_Exercise objective_
Using the entries below, transcribe exactly the line containing "Retweet the tweet" and each line that follows it to the end.

_Information provided_
--- START ---

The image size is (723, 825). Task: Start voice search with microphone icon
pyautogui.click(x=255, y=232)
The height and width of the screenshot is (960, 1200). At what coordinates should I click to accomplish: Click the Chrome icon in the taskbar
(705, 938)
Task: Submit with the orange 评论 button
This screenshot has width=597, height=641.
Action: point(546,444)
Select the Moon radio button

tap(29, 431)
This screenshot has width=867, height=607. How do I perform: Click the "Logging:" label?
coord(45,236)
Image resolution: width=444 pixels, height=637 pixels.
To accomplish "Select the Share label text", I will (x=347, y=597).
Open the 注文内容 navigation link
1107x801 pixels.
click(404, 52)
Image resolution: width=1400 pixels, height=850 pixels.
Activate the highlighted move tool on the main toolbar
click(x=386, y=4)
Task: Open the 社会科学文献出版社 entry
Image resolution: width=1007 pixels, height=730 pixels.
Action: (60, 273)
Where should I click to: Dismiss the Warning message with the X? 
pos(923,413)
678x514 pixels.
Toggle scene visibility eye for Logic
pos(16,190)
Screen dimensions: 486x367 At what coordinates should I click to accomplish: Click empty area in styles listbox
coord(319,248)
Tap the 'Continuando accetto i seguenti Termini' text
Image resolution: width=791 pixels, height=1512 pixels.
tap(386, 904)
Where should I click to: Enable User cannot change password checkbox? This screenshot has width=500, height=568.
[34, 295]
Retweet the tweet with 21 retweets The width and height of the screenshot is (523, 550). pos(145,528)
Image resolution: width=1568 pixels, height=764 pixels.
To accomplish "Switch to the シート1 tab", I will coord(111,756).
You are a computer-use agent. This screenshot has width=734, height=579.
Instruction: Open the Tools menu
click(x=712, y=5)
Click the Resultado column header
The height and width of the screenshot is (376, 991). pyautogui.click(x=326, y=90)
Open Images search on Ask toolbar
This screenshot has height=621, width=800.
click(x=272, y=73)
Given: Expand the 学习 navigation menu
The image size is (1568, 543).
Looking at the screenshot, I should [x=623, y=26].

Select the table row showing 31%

--- END ---

_Answer box_
Retweet the tweet with 21 retweets The width and height of the screenshot is (523, 550). pos(145,528)
Image resolution: width=1568 pixels, height=764 pixels.
To accomplish "Switch to the シート1 tab", I will coord(111,756).
You are a computer-use agent. This screenshot has width=734, height=579.
Instruction: Open the Tools menu
click(x=712, y=5)
Click the Resultado column header
The height and width of the screenshot is (376, 991). pyautogui.click(x=326, y=90)
Open Images search on Ask toolbar
This screenshot has height=621, width=800.
click(x=272, y=73)
Given: Expand the 学习 navigation menu
The image size is (1568, 543).
Looking at the screenshot, I should [x=623, y=26].

Select the table row showing 31%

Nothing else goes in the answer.